Qu’est-ce que cela veut dire ? Contrairement à nos modèles productivistes, la nature n’élimine pas les obstacles : elle compose avec eux. Les arbres qui ploient sous le vent deviennent plus solides. Les racines qui rencontrent des pierres explorent d’autres territoires. Les organismes soumis aux contraintes inventent des solutions inattendues. Autrement dit, le vivant n’est pas dans l’optimisation maximale mais dans la durabilité.
Transposée au monde de l’entreprise, cette leçon est précieuse. Devenir robuste, c’est accepter l’imprévu, intégrer la friction, valoriser la diversité. C’est comprendre que nos failles, nos lenteurs, nos imperfections sont souvent ce qui nous permet de durer. Là où la performance absolue fragilise, la robustesse rend adaptable, créative et résiliente.
À l’automne, saison de transition et d’équilibre instable, la voix d’Olivier Hamant résonne comme un rappel : chercher à être toujours “dans les temps” n’est pas une stratégie d’avenir. Parfois, il vaut mieux être à contre-temps, ralentir ou bifurquer, pour bâtir une organisation capable de traverser les turbulences.
👉 La question est simple et décisive : préférez-vous une performance immédiate… ou une robustesse durable ?

1. Instaurer des poches de temps
Bloquez chaque jour 45 minutes sans notifications, sans mails, sans réunions. Ce temps “protégé” devient un espace de concentration profonde ou de respiration créative.
2. Valoriser les temps lents
Accordez du temps à la réflexion stratégique, à l’apprentissage ou à l’innovation. Ces moments semblent moins productifs à court terme, mais construisent la robustesse collective sur la durée.
3. Pratiquer le kairos managérial
Demandez-vous : “Est-ce vraiment le bon moment pour cette décision ?”

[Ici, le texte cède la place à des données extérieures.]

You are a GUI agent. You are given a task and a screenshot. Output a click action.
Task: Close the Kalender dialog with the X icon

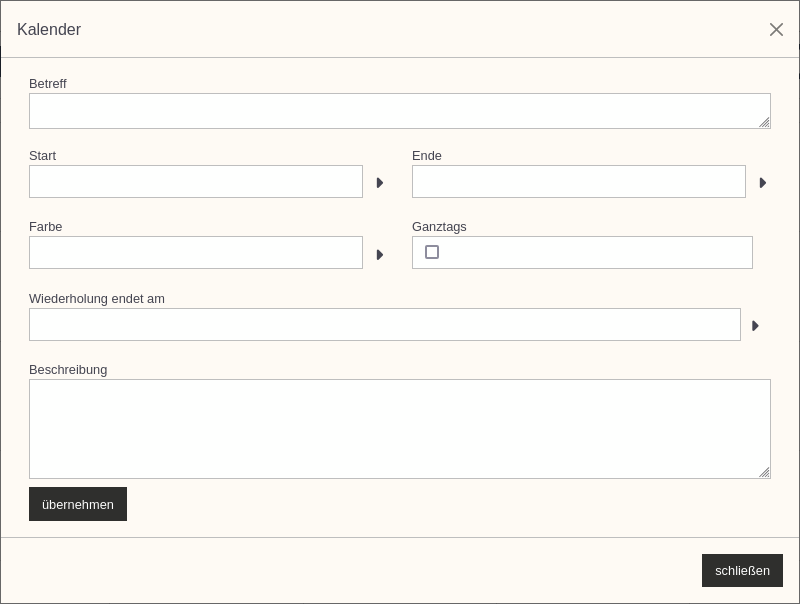[x=776, y=30]
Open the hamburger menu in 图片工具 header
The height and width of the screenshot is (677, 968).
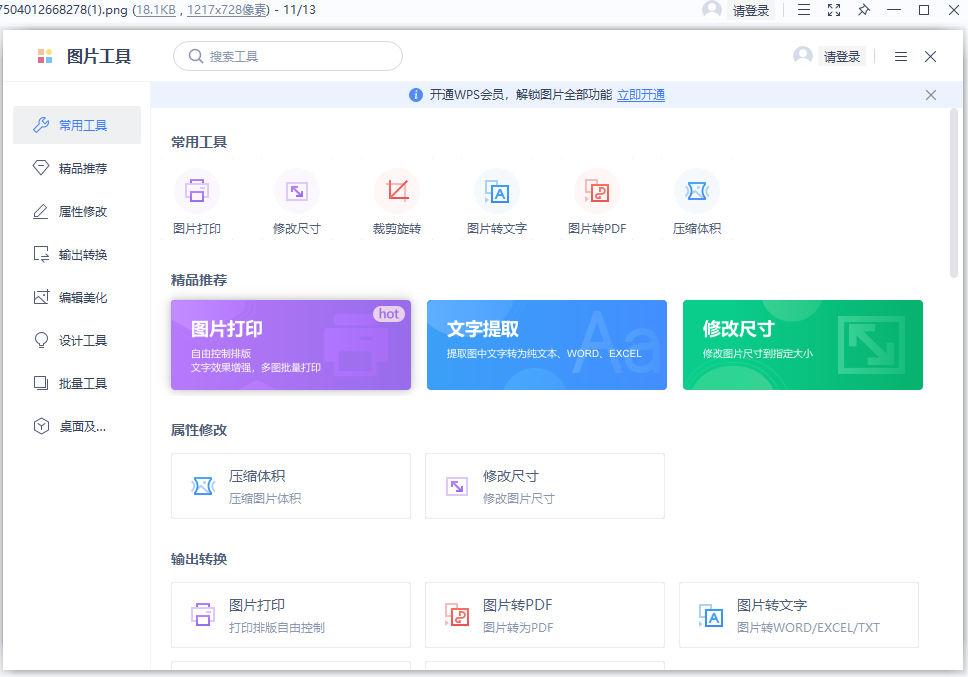901,57
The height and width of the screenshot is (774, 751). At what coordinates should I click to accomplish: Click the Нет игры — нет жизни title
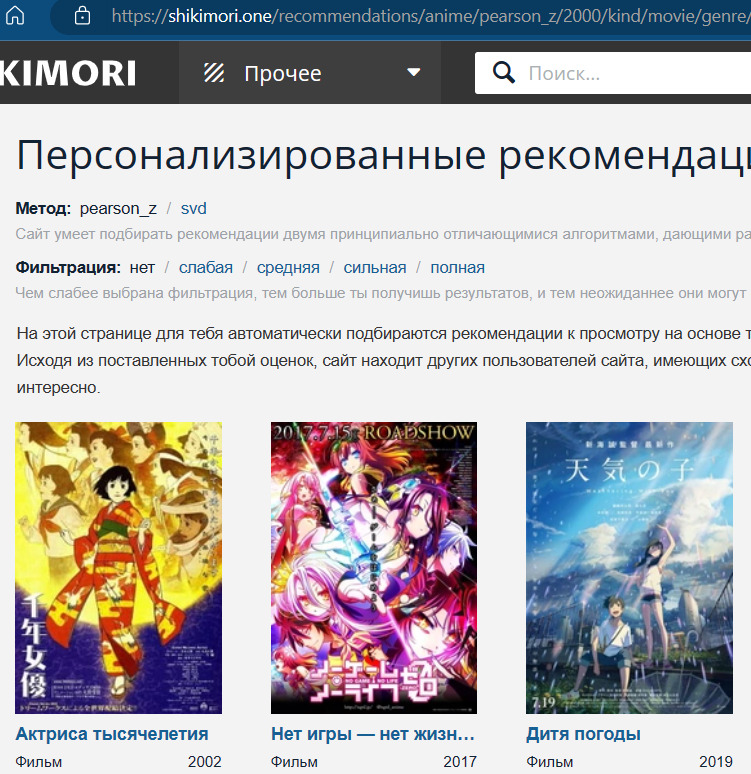tap(372, 734)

Osez parfois différer une action, non par procrastination, mais pour attendre l’instant opportun — celui où l’équipe est disponible, où l’énergie est là.

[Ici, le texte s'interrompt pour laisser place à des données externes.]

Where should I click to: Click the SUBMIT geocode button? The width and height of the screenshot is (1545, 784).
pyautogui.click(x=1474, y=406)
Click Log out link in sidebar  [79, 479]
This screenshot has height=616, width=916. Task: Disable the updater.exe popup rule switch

4. Intégrer du hygge organisationnel
À l’automne, proposez des moments conviviaux simples : un café d’équipe sans agenda, une marche partagée, un échange sans enjeux …
Ces instants renforcent les liens et rappellent que l’entreprise est aussi un lieu de vie.
5. Réhabiliter le contre-temps créatif
Acceptez les décalages et les imprévus comme sources d’idées nouvelles. Un projet qui prend du retard, une réunion qui sort du cadre prévu, une contrainte qui surgit : plutôt que de les voir comme des “bugs”, entraînez vos équipes à y chercher des opportunités.
Ces pratiques sont modestes, et pourtant, elles ouvrent la voie à un rapport au temps plus souple, plus riche, plus robuste.